--- Exercise data Enclosed Below ---

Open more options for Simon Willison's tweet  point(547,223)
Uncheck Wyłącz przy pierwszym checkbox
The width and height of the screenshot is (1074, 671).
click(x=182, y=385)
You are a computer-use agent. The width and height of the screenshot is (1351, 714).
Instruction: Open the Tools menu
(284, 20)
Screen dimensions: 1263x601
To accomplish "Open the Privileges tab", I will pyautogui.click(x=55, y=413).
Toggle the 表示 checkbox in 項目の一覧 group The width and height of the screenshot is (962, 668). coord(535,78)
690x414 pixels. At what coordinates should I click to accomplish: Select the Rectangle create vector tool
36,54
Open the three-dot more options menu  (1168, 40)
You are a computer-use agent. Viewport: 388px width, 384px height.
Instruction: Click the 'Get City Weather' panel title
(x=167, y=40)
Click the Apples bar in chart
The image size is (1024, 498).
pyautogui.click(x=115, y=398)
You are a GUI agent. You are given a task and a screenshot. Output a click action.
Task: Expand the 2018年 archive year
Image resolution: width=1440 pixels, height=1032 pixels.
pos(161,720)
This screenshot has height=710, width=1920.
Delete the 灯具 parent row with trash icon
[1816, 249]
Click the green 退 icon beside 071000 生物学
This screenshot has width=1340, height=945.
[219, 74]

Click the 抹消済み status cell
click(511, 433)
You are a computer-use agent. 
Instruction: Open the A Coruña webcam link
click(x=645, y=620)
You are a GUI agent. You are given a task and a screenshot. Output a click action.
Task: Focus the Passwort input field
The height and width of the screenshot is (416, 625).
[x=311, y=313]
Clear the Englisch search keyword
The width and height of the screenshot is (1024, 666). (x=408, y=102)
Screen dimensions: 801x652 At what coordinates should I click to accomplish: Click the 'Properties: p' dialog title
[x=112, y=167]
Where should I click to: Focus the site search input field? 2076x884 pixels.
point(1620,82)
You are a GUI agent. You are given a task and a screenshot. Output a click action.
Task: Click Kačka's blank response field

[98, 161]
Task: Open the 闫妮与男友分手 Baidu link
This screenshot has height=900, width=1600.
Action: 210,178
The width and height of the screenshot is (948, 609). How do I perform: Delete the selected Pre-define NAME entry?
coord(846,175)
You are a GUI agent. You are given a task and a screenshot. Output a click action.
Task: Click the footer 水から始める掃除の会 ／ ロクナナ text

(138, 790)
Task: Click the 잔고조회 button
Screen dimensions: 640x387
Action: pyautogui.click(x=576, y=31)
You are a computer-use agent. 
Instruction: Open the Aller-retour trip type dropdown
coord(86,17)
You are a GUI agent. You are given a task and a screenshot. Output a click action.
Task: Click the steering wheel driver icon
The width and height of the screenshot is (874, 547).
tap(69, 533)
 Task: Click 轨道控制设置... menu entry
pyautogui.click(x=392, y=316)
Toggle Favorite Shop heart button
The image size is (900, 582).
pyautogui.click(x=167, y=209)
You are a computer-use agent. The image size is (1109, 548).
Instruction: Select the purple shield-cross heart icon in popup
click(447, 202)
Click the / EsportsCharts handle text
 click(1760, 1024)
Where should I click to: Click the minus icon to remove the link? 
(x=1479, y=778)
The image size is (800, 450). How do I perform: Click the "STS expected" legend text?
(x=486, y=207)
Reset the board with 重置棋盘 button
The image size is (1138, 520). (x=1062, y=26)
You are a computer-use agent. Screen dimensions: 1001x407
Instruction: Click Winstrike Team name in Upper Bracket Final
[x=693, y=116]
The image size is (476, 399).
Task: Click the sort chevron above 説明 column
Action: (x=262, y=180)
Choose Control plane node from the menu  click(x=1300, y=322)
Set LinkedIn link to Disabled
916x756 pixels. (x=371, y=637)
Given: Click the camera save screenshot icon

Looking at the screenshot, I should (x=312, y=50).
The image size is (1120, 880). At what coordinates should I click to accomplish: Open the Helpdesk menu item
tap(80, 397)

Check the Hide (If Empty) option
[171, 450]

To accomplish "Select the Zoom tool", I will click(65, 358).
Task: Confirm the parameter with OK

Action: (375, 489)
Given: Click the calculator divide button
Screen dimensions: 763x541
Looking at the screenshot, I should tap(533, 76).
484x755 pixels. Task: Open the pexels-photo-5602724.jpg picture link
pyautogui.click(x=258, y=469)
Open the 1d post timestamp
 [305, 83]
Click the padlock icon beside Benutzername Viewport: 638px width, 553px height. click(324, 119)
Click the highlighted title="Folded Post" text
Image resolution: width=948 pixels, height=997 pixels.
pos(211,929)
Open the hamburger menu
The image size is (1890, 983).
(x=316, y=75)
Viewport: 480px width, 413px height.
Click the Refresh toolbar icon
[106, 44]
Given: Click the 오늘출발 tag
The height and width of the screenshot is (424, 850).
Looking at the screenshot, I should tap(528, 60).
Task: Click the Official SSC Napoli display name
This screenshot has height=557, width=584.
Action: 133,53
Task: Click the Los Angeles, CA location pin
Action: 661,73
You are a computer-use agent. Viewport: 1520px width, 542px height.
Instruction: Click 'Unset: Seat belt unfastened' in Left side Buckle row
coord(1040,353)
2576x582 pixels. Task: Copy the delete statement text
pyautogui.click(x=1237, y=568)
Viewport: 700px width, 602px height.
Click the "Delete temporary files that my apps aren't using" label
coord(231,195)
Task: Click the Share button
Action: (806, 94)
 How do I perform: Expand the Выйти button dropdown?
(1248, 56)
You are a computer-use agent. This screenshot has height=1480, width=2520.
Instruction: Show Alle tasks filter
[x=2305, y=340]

--- End of Enclosed Exercise data ---

:: Exercise objective ::
For each line of the entries that includes "Viewport", show that line.

:: Solution ::
You are a computer-use agent. Viewport: 388px width, 384px height.
Click the padlock icon beside Benutzername Viewport: 638px width, 553px height. click(324, 119)
Viewport: 480px width, 413px height.
You are a computer-use agent. Viewport: 1520px width, 542px height.
Viewport: 700px width, 602px height.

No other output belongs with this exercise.